Fifty-fifty.  All those policies, all those recommendations, all the turmoil, and it turns out we might as well just flipped a coin.

Like Professor Tufekci, Dr. Gorman and colleagues, and Ms. Wu, they urge more honesty: “We believe that having greater willingness to say “We’re not sure” will help regain trust in science.”  Professor Zufekci quotes Congresswoman Deborah Ross (D-NC): “When people don’t trust scientists, they don’t trust the science.” Right now, there’s a lot of people who neither trust the science or the scientists, and it’s hard to blame them.

Professor Zufekci laments: “As the expression goes, trust is built in drops and lost in buckets, and this bucket is going to take a very long time to refill.” We may not have that kind of time before the next crisis.

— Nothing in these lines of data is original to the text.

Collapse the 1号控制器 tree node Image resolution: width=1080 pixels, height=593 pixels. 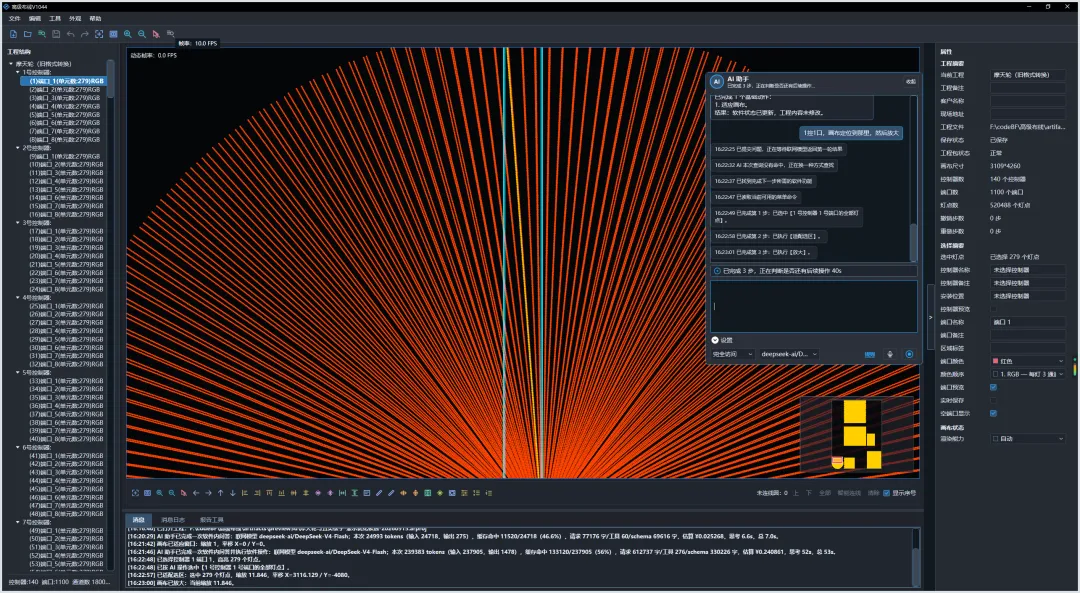click(x=18, y=72)

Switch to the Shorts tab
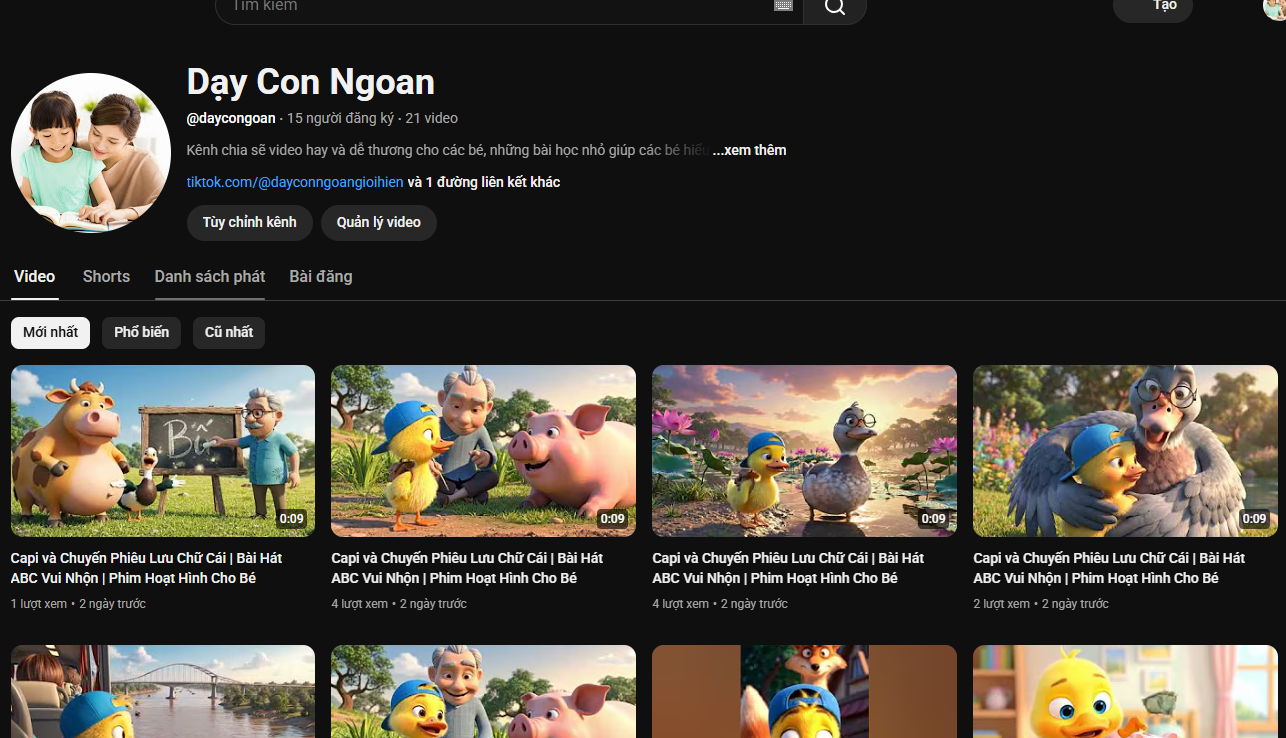click(106, 277)
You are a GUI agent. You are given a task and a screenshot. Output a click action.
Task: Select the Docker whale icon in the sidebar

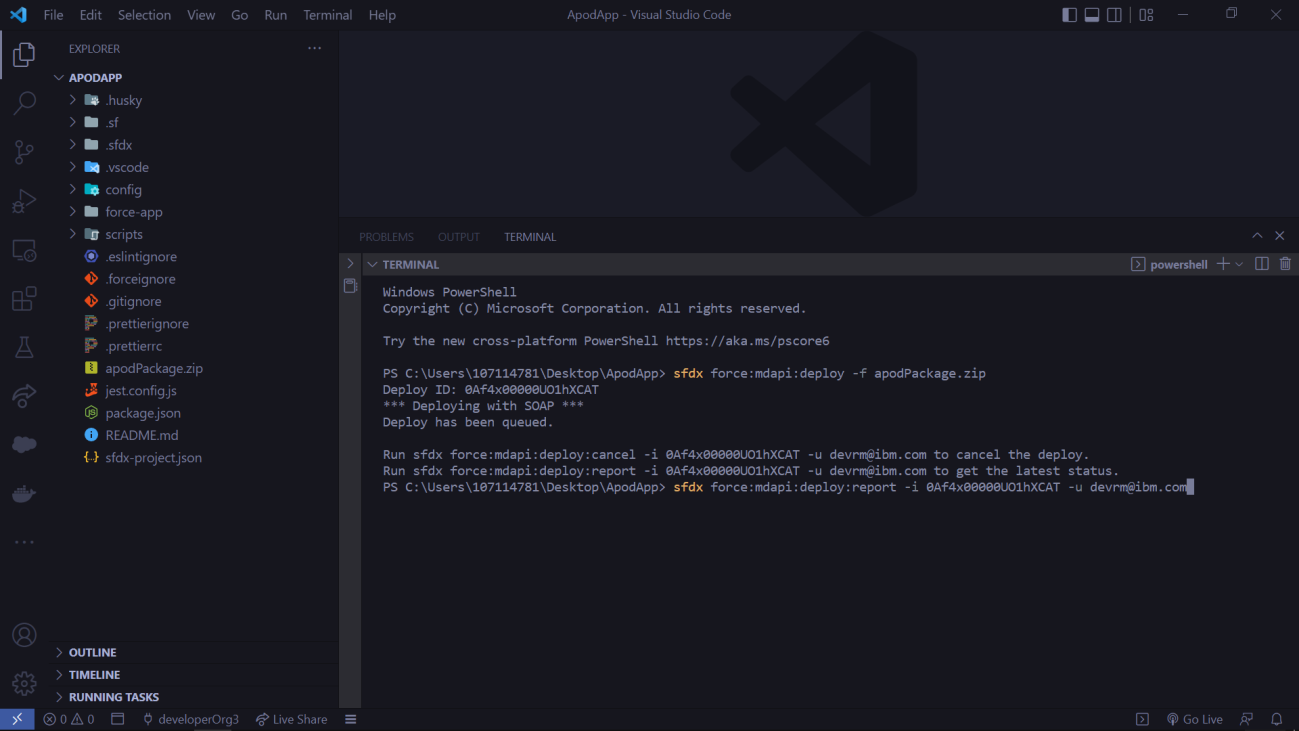click(24, 492)
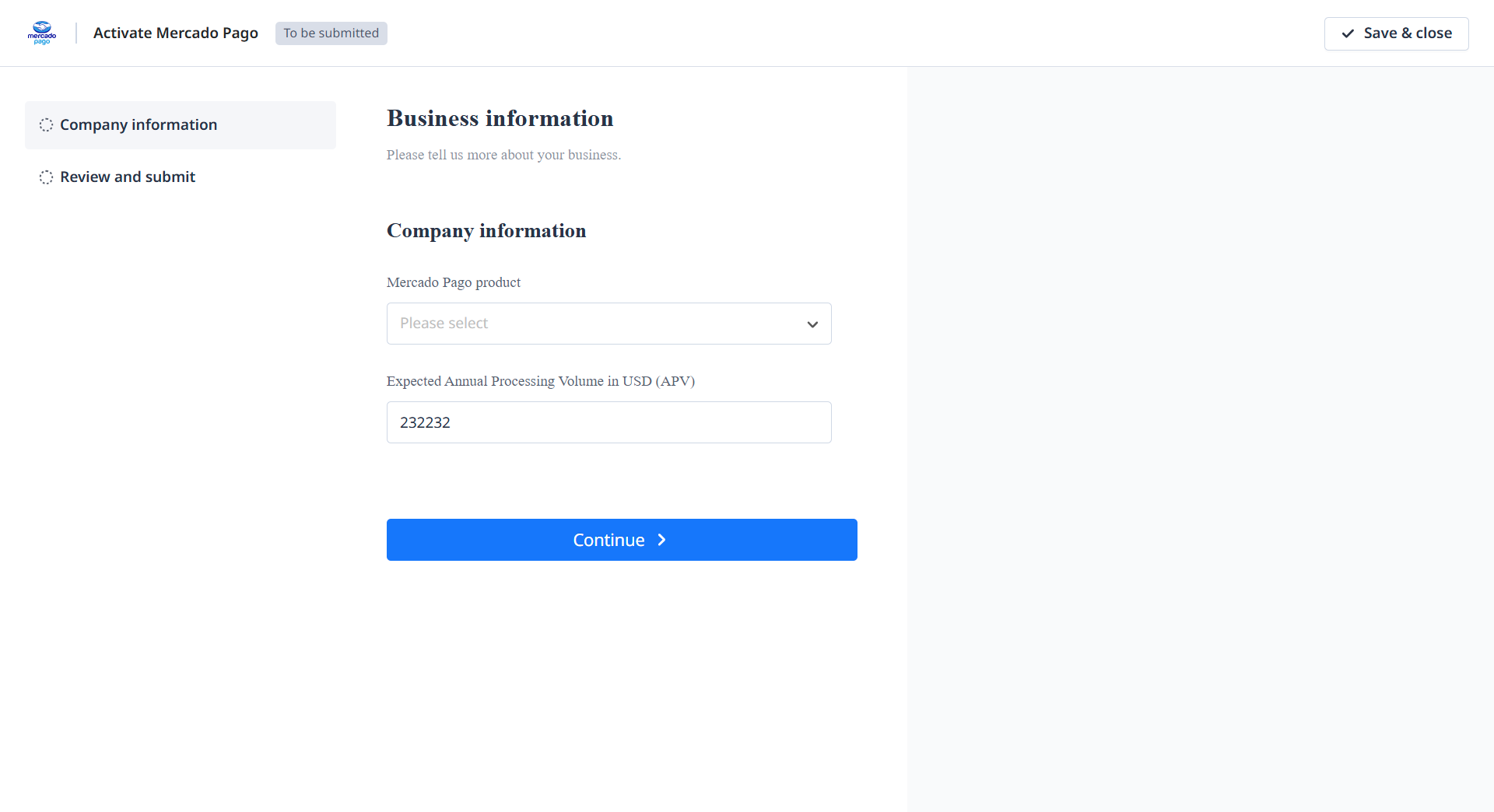
Task: Click the arrow icon on the Continue button
Action: 661,540
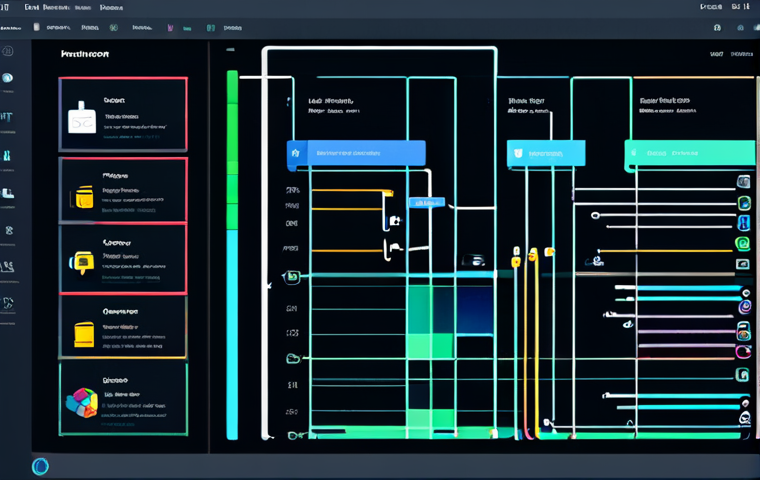Screen dimensions: 760x480
Task: Click the yellow speech bubble card icon
Action: 82,262
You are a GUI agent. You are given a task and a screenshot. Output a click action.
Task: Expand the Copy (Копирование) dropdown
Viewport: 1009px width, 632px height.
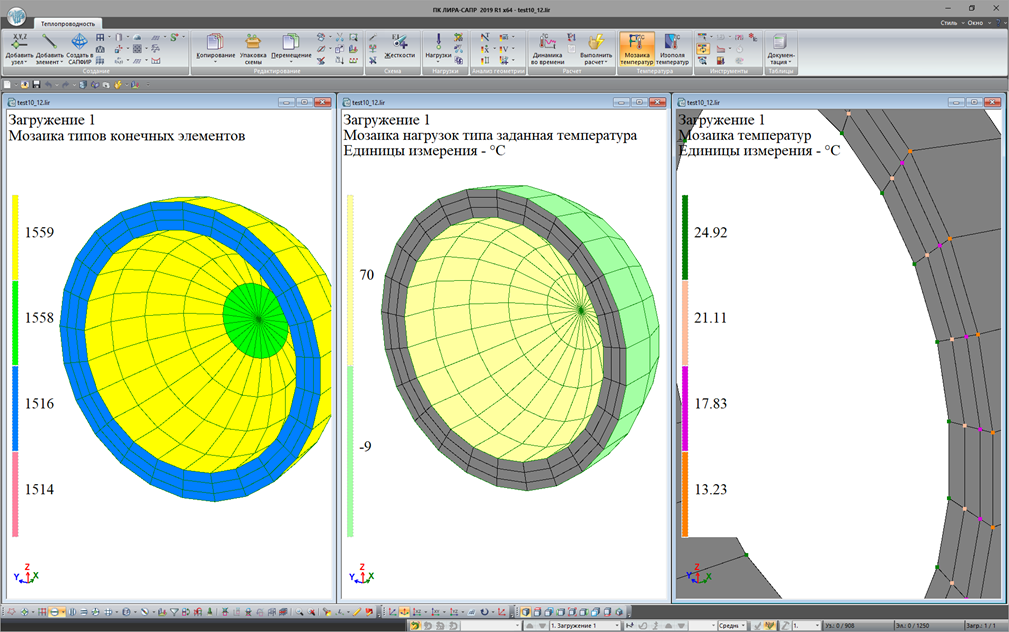pos(215,59)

Professors Bendavid and Patel suggest more and better data collection for critical health measures, on which the U.S. has an abysmal record (case in point: bird flu), and more experimentation of public health policies, which they admit “may be ethically thorny and often impractical” (but, they point out, “subjecting millions of people to untested policies without strong scientific support for their benefits is also ethically charged”).  

As I wrote about last November, American’s trust in science is declining, with the Pew Research Center confirming that the pandemic was a key turning point in that decline. Professors Bendavid and Patel urge: “Matching the strength of claims to the strength of the evidence may increase the sense that the scientific community’s primary allegiance is to the pursuit of truth above all else,” but in a crisis – as we were in 2020 – there may not be much, if any, evidence available but yet we still are desperate for solutions.

We all need to acknowledge that there are experts who know more about their fields than we do, and stop trying to second guess or undermine them. But, in turn, those experts need to be open about what they know, what they can prove, and what they’re still not certain about. We all failed those tests in 2020-21, but, unfortunately, we’re going to get retested at some point, and that may be sooner rather than later.